Ce texte correspond à une partie de la retranscription du reportage ci-dessus. Cliquez sur la vidéo pour la regarder dans son intégralité.
Depuis quelques semaines, l'inquiétude plane au-dessus des lycées, collèges et écoles de Saxe-Anhalt, en Allemagne. Car l'AfD veut y imposer ses mesures radicales d'exclusion. Le parti d'extrême droite le dit clairement avec son candidat dans ses clips de campagne : "Pas de drapeau arc-en-ciel à l'école, mais un drapeau allemand. Et bien sûr, il faut être plus positif avec notre histoire, notre culture" , clame Ulrich Siegmund, candidat et chef de l'AfD.
Selon ce programme, aux mats du lycée, il sera interdit d'accrocher le drapeau arc-en-ciel pour les minorités, comme le fait un proviseur, deux fois par an. "Si on me l'interdit, cela me mettra très en colère, car nous avons une communauté LGBT qui veut être reconnue et acceptée. Pour moi, ce drapeau représente la tolérance et aussi la solidarité" , commente Marco Ladewig, proviseur du lycée Friedrich Förster à Haldensleben.
Autre exemple, à l'étage, avec un cours d'histoire. Le manuel scolaire de terminale consacre l'essentiel de ses pages à la période nazie. Si l'AfD arrive au pouvoir, il sera réduit drastiquement, a répété à maintes reprises le parti. Dans son programme, il écrit par ailleurs : "Les enfants doivent être élevés dans un esprit d'amour pour leur patrie et pour le peuple allemand." Le parti veut lutter, dit-il, contre le "complexe de culpabilité" .
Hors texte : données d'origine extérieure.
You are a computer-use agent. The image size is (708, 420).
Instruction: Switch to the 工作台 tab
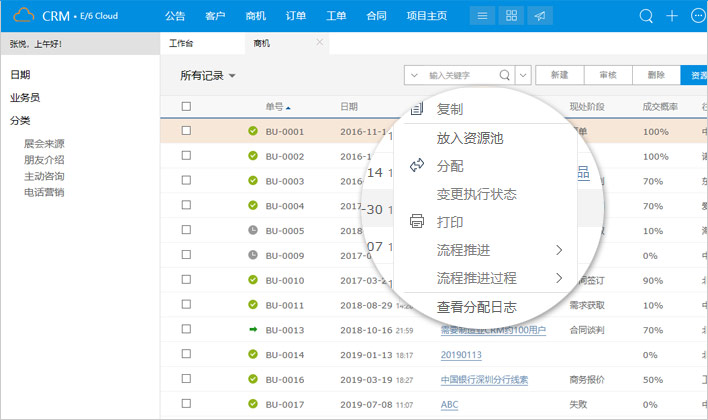pyautogui.click(x=181, y=43)
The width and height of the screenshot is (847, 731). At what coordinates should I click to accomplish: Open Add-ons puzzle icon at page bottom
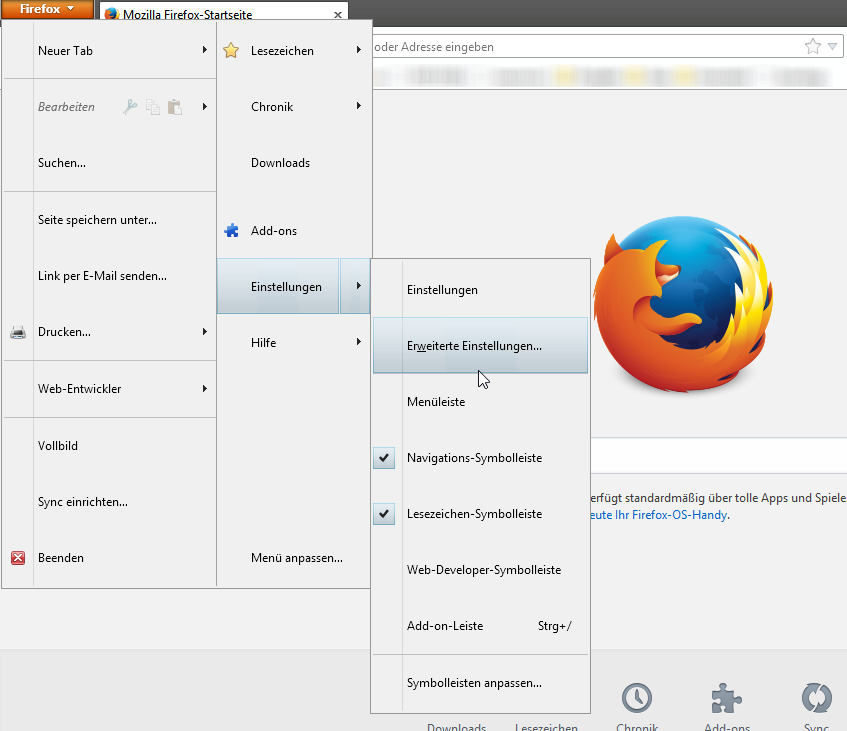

"Oui, je m'inquiète beaucoup. Je crains que les programmes ne changent complètement, que des contenus d'enseignement réellement importants soient supprimés" , confie Jana Leitiger, professeure d'histoire. Les lycéens, eux aussi, sont atterrés. Parmi eux, Hasan Khalaf : "Ils veulent parler plus de Bismarck et moins d'Hitler, mais je pense que le national-socialisme devrait toujours figurer au premier plan de nos cours d'histoire au lycée" , estime-t-il.
Mais il y a encore plus inquiétant. Dans ses meetings, l'AfD, l'Alternative pour l'Allemagne, c'est son nom, ne s'en cache pas : elle veut en finir avec l'inclusion. Les élèves handicapés et les élèves migrants doivent être mis dans des classes séparées. "J'ai une amie à Dessau. Sa petite fille était la seule Allemande de sa classe quand elle est rentrée à l'école. Et c'est un gros problème, elle ne peut pas réussir" , estime une mère, partisane de la mesure. "Un élève qui a un grave handicap fait baisser le niveau des autres, car il ne sait pas calculer correctement, écrire. C'est pourquoi il faut le mettre dans une école spécialisée. C'était comme ça en RDA" , juge un autre.
L'AfD le sait, toutes ces mesures radicales ne pourront pas être appliquées en cas d'accession au pouvoir. La Constitution fédérale, le droit européen, peut en partie s'y opposer. Mais pour l'extrême droite, peu importe, elle veut que ce Land devienne son laboratoire idéologique.